**Your goal:**
Can you write out this material again with each "Screen dimensions" replaced by "Screen size" and everything else left unchanged?
— begin Exercise material —
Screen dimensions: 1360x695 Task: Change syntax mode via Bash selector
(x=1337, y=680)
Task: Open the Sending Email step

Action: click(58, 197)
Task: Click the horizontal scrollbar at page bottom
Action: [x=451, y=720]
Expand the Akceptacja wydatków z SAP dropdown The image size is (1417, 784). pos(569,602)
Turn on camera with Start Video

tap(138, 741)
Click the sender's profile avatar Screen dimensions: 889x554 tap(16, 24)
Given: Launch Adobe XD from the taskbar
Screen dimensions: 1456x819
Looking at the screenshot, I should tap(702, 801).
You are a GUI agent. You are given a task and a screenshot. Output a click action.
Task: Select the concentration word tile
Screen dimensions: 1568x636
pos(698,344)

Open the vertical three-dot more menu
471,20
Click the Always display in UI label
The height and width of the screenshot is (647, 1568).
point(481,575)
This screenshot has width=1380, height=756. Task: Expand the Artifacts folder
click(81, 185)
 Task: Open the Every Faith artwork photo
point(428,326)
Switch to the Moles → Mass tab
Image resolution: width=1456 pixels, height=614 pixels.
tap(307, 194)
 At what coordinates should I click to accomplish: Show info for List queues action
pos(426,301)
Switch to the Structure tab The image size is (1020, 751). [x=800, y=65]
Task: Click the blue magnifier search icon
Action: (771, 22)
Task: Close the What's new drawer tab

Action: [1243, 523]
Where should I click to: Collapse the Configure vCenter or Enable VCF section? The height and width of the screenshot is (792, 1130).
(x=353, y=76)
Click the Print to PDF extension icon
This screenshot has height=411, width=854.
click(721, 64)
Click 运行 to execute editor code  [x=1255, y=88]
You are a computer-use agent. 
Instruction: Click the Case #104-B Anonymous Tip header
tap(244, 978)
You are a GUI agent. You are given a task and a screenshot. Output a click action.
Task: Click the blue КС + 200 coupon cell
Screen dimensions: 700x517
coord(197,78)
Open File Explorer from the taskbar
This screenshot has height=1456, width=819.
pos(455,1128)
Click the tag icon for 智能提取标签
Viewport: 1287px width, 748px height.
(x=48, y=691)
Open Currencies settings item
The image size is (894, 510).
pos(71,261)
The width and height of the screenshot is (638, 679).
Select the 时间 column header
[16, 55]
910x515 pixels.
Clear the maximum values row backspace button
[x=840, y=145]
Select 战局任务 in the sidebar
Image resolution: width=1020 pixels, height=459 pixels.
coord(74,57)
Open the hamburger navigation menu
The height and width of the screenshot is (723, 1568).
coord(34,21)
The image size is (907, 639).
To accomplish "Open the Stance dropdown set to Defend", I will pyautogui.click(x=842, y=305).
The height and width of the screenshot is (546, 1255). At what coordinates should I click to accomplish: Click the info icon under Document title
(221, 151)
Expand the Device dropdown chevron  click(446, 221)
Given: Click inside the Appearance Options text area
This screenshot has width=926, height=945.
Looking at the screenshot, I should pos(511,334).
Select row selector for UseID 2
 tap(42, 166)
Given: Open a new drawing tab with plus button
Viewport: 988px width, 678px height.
— end Exercise material —
**Solution to this problem:**
Screen size: 1360x695 Task: Change syntax mode via Bash selector
(x=1337, y=680)
Task: Open the Sending Email step

Action: click(58, 197)
Task: Click the horizontal scrollbar at page bottom
Action: [x=451, y=720]
Expand the Akceptacja wydatków z SAP dropdown The image size is (1417, 784). pos(569,602)
Turn on camera with Start Video

tap(138, 741)
Click the sender's profile avatar Screen size: 889x554 tap(16, 24)
Given: Launch Adobe XD from the taskbar
Screen size: 1456x819
Looking at the screenshot, I should tap(702, 801).
You are a GUI agent. You are given a task and a screenshot. Output a click action.
Task: Select the concentration word tile
Screen size: 1568x636
pos(698,344)

Open the vertical three-dot more menu
471,20
Click the Always display in UI label
The height and width of the screenshot is (647, 1568).
point(481,575)
This screenshot has width=1380, height=756. Task: Expand the Artifacts folder
click(81, 185)
 Task: Open the Every Faith artwork photo
point(428,326)
Switch to the Moles → Mass tab
Image resolution: width=1456 pixels, height=614 pixels.
tap(307, 194)
 At what coordinates should I click to accomplish: Show info for List queues action
pos(426,301)
Switch to the Structure tab The image size is (1020, 751). [x=800, y=65]
Task: Click the blue magnifier search icon
Action: (771, 22)
Task: Close the What's new drawer tab

Action: [1243, 523]
Where should I click to: Collapse the Configure vCenter or Enable VCF section? The height and width of the screenshot is (792, 1130).
(x=353, y=76)
Click the Print to PDF extension icon
This screenshot has height=411, width=854.
click(721, 64)
Click 运行 to execute editor code  [x=1255, y=88]
You are a computer-use agent. 
Instruction: Click the Case #104-B Anonymous Tip header
tap(244, 978)
You are a GUI agent. You are given a task and a screenshot. Output a click action.
Task: Click the blue КС + 200 coupon cell
Screen size: 700x517
coord(197,78)
Open File Explorer from the taskbar
This screenshot has height=1456, width=819.
pos(455,1128)
Click the tag icon for 智能提取标签
Viewport: 1287px width, 748px height.
(x=48, y=691)
Open Currencies settings item
The image size is (894, 510).
pos(71,261)
The width and height of the screenshot is (638, 679).
Select the 时间 column header
[16, 55]
910x515 pixels.
Clear the maximum values row backspace button
[x=840, y=145]
Select 战局任务 in the sidebar
Image resolution: width=1020 pixels, height=459 pixels.
coord(74,57)
Open the hamburger navigation menu
The height and width of the screenshot is (723, 1568).
coord(34,21)
The image size is (907, 639).
To accomplish "Open the Stance dropdown set to Defend", I will pyautogui.click(x=842, y=305).
The height and width of the screenshot is (546, 1255). At what coordinates should I click to accomplish: Click the info icon under Document title
(221, 151)
Expand the Device dropdown chevron  click(446, 221)
Given: Click inside the Appearance Options text area
This screenshot has width=926, height=945.
Looking at the screenshot, I should pos(511,334).
Select row selector for UseID 2
 tap(42, 166)
Given: Open a new drawing tab with plus button
Viewport: 988px width, 678px height.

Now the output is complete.